Saint Mary’s successor, Cardinal Gibbons School opened in 1966 and was renowned as a powerhouse for academics and athletics in southwest Baltimore. The school closed in 2010. Many of those alumni are part of the Saint Agnes Medical Staff, and the hospital has been working closely, in partnership, with the alumni community as it continues to build on the vision for Gibbons Commons.
Gibbons Commons will be built on historical ground. It is inspired by the Orders of Brothers who served the students there and by the legacy and vision of the Daughters of Charity who founded Saint Agnes in 1862.
“We are fortunate to have strong relationships with the community at large and those groups and individuals who have been so dedicated to preserving its legacy,” states William Greskovich, VP of Operations and Capital Projects at Saint Agnes. “Gibbons Commons will build upon that legacy to create a hopeful, healthy future for our community.”
Greskovich added that plans for Gibbons Commons are currently under review by Baltimore City and that the organization is thankful for the strong relationship with the City with aligned goals of improving the health of our communities.
The Saint Agnes Foundation in partnership with the Cal Ripken, Sr. Foundation, shared their joint fundraising goal for the development of Babe Ruth Field at Gibbons Commons is $1.5 million, of which $1.4 million has been raised.  Fundraising is being managed by the Saint Agnes Foundation.

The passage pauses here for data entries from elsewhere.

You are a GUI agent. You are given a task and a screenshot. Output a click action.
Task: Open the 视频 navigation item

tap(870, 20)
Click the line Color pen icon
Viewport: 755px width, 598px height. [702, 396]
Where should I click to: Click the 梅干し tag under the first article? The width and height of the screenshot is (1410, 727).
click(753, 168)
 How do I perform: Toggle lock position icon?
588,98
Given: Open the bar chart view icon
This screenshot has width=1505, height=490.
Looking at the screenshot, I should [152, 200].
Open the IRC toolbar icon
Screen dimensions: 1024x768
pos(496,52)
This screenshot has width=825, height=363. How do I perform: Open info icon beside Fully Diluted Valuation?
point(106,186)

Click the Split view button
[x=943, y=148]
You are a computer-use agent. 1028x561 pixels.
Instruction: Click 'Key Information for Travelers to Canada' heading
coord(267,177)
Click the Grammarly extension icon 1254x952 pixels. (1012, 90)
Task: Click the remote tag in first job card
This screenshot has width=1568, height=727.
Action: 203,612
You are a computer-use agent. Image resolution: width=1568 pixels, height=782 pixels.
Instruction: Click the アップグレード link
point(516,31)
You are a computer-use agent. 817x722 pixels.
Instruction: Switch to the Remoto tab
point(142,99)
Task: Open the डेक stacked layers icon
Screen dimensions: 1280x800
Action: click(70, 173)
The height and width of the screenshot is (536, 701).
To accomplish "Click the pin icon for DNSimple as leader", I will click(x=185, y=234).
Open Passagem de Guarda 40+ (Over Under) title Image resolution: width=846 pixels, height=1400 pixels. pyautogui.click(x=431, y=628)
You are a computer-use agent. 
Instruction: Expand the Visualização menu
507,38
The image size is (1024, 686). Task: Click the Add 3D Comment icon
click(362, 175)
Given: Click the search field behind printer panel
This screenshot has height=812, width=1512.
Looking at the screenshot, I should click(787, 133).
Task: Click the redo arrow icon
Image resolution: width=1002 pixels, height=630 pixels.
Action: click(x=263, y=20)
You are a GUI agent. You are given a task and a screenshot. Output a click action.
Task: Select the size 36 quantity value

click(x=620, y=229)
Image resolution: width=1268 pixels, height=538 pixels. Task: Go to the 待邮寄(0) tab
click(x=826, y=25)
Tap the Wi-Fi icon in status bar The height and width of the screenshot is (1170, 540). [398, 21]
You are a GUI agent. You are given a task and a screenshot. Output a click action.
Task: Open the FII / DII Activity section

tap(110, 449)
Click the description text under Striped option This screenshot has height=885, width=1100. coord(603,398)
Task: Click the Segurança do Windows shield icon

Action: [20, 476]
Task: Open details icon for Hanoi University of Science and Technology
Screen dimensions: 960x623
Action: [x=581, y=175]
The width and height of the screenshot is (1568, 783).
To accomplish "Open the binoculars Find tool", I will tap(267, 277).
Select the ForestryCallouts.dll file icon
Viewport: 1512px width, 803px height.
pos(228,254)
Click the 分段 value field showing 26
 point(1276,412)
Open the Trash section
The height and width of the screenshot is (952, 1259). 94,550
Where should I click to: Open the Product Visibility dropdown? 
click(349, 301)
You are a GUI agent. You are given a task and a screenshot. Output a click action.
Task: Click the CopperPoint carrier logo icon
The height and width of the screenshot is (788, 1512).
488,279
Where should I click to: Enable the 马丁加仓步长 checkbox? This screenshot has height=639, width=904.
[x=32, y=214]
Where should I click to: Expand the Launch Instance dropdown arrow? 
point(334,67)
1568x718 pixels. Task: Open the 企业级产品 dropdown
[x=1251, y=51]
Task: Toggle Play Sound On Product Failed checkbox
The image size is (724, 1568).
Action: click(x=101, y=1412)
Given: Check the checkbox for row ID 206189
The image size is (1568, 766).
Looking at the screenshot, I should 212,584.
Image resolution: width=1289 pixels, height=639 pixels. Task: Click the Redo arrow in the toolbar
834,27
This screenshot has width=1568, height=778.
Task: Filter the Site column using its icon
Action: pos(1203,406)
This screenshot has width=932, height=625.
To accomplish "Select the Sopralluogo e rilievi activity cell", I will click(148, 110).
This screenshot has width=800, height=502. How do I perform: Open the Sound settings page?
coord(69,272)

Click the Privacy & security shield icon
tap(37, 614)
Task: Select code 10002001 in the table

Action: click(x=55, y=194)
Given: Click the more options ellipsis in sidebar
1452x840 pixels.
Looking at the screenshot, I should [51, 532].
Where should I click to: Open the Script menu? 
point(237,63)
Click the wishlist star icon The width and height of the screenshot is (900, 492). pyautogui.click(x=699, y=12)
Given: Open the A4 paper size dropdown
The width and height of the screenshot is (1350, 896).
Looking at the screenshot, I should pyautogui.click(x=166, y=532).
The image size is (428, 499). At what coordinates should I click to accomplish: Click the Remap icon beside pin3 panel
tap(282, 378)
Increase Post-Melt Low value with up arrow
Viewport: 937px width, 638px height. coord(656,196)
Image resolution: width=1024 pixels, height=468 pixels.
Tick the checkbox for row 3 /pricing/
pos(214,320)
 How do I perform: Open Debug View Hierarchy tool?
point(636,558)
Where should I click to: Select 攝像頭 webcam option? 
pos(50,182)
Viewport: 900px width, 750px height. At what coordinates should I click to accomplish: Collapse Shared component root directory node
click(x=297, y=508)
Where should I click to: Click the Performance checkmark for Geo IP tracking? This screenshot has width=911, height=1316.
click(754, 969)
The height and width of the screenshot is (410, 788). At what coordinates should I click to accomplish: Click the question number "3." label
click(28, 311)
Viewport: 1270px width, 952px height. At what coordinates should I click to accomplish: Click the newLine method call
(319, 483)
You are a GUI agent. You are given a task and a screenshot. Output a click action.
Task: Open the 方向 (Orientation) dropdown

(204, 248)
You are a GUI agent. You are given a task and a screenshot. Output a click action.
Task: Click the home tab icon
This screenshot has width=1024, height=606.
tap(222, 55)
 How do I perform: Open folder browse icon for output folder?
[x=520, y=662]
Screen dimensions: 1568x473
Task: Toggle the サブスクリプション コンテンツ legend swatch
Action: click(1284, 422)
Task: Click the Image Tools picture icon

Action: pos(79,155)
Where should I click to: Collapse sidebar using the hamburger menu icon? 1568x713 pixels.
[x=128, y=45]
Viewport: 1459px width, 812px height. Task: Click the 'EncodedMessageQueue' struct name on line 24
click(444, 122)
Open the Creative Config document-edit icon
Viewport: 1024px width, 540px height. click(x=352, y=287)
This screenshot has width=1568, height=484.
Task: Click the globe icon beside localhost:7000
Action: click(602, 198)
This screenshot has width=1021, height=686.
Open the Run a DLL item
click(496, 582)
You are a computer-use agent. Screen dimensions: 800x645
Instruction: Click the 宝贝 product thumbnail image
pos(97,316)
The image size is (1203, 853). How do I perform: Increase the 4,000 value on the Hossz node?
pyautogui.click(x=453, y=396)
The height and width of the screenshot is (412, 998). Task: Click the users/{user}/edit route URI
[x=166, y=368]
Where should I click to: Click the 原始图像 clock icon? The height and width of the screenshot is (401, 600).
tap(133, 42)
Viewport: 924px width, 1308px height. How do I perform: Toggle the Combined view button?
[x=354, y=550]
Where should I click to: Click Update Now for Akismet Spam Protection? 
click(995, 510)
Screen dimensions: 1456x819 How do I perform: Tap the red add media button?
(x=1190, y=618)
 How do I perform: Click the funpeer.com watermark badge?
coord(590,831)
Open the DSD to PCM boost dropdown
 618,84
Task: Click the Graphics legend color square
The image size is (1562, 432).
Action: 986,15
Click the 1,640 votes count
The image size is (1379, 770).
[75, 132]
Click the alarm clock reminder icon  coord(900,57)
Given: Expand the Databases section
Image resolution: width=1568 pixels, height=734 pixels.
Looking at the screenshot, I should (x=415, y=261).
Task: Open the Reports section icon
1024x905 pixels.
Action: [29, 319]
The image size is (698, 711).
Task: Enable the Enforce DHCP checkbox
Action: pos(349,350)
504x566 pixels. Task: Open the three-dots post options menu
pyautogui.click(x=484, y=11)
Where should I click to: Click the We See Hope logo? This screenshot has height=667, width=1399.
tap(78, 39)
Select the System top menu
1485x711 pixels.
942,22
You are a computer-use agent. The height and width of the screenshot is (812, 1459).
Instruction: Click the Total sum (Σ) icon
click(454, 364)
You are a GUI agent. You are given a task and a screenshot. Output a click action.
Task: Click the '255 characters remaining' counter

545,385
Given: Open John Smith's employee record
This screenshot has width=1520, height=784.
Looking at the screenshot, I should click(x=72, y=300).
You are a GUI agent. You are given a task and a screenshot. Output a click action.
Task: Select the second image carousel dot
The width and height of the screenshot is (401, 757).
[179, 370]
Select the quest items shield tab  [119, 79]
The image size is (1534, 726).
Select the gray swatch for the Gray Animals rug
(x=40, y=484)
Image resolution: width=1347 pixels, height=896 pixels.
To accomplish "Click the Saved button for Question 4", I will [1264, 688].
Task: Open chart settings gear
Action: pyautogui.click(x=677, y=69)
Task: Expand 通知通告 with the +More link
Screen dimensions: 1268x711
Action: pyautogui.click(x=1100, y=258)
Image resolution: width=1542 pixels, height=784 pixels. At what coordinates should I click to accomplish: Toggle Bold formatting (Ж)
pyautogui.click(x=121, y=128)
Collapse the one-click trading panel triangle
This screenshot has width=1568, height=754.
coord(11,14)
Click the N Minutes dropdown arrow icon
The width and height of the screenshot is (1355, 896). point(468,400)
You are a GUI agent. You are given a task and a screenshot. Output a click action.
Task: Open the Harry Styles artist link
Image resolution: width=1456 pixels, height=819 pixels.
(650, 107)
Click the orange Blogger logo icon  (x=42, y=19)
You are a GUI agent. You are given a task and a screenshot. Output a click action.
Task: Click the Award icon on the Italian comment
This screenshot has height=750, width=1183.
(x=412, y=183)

About Saint Agnes Hospital
Founded by the Daughters of Charity in 1862, Saint Agnes Hospital is a 296-bed hospital currently completing a $200 million-plus expansion emphasizing patient safety in a high quality healthcare environment. Saint Agnes is the oldest Catholic hospital in Baltimore, Maryland and is a full-service teaching hospital with residency programs in medicine and surgery. The hospital’s key institutes include the: Cancer Institute; Cardiovascular Institute; Maryland Metabolic Institute; Orthopedic & Spine Institute; Plastic & Reconstructive Surgery; and The Bunting Health Institute for Women & Children. Saint Agnes opened the first Chest Pain ED in the world more than 30 years ago, and continues to expand and grow its Emergency Services. www.stagnes.org
About the Cal Ripken, Sr. Foundation
The Cal Ripken, Sr. Foundation uses baseball- and softball-themed programs to help build character and teach critical life lessons to underserved youth residing in America’s most distressed communities. Founded in 2001 by members of the Ripken family in memory of their patriarch Cal, Sr., the Foundation works to create programs that positively impact at-risk youth through active community partnerships with America’s most successful youth service organizations. The Ripken Foundation uses the baseball and softball field to help teach life’s critical lessons such as perseverance, loyalty, nutrition, hard work and leadership to young people residing in disadvantaged communities. In 2012, the Foundation impacted more than 154,000 youth in 47 states around the country through Badges for Baseball and have completed 14 youth development parks, with plans to build 50 over five years.